Andaba poniéndose la tarde plomiza y las amistades con ganas de irse a casa. Cada mochuelo a su olivo, dijo uno de ellos. Y así, entre prisas, besos y olor a cervezas, cada pareja cogió rumbo a su madriguera. “Nos vemos”, “genial”, “qué buena tarde”, “hay que repetir pronto” y todas esas frases propias de la amistad que vienen salpicadas de guiños y palmadas en la espalda aceleradas. Hablamos de un grupo de amigos y una reunión, digamos, habitual.
El semáforo se puso en rojo y en ese momento el protagonista de este folio se quedó mirando cómo dos de ellos se metían en el coche, la otra pareja cogía rápida el autobús y como, los terceros, justo cuando empezaba a chispear, abrían el paraguas y se acurrucaban pegados al mango. Podría haber sonado una de esas bandas sonoras que cierran la película pero resonó el bip bip del paso cebra.
El semáforo se puso en verde y el protagonista aceleró el paso con el periódico en la cabeza directo a su casa. El sabor de la cerveza y el eco de la charla andaba dando vueltas en su cabeza, pisaba las rayas blancas con zancadas amplias y adelantaba a una mujer con carrito y niño. El cielo anunciaba tormenta y su interior, también.
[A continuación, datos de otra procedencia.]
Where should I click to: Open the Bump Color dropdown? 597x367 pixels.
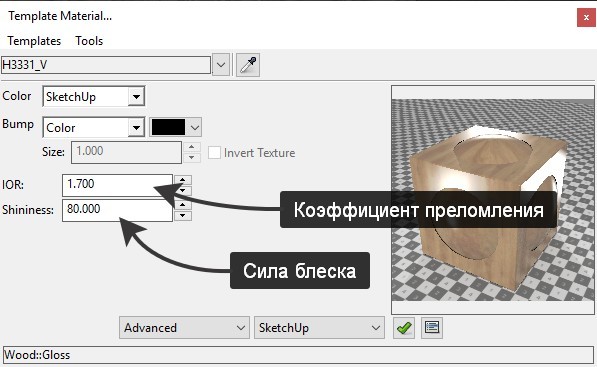coord(94,127)
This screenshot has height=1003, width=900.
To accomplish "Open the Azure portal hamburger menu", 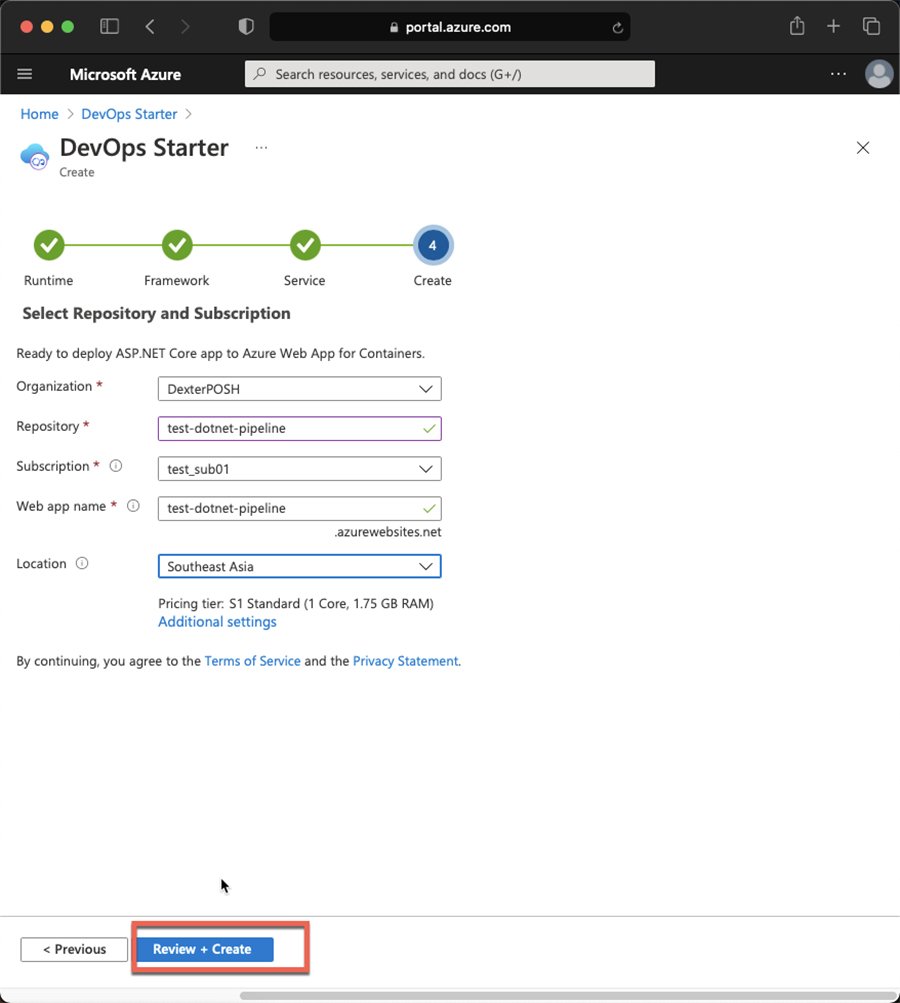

Las llaves nunca se encuentran cuando toca. El ascensor tarda en bajar. La luz parpadea al encenderse. Y, la vida, se pone quisquillosa con el mínimo roce. No siempre las corazas están bien abrochadas y los espejos de los ascensores se confabulan con ellas para reflejar la costura abierta en la espalda. Ahí aparece el miedo, la debilidad y la carne. Los amigos desaparecen y lo que brota es la duda del soltero que sube solo a su casa. Se descalza en la entrada, se quita el cinturón y pone la tele. Abre la nevera, bebe agua de la botella, la vuelve a cerrar y se tira en el sofá con todo su terreno conquistado como un Hernán Cortés de Ikea. El móvil se ilumina. La tele escupe anuncios. La tormenta arrecia. El protagonista cree que tal vez no debió romper su relación, hoy habría alguien diciéndole que no bebiera de la botella, que dejara los zapatos en la habitación y pidiéndole que cambiara de canal. Alguien que habría deshecho la cama, alguien que preguntaría qué quieres cenar y alguien que pondría el móvil a cargar. Sin embargo, cuando van apareciendo las ausencias, las dudas y crece la lluvia fuera de casa, también aumentan las respuestas.
Sus amigos han llegado a casa, se han descalzado, han encendido la tele y han preparado la cena. Dónde está el fallo de guión. En ese momento se levanta, recoge los zapatos de la entrada, se sirve una copa de vino, se echa el móvil al bolsillo trasero del pantalón y vuelve a la calle. El bar de la esquina está abierto. Ya no llueve. Saca el móvil, pone un mensaje. Contestan. Sonríe.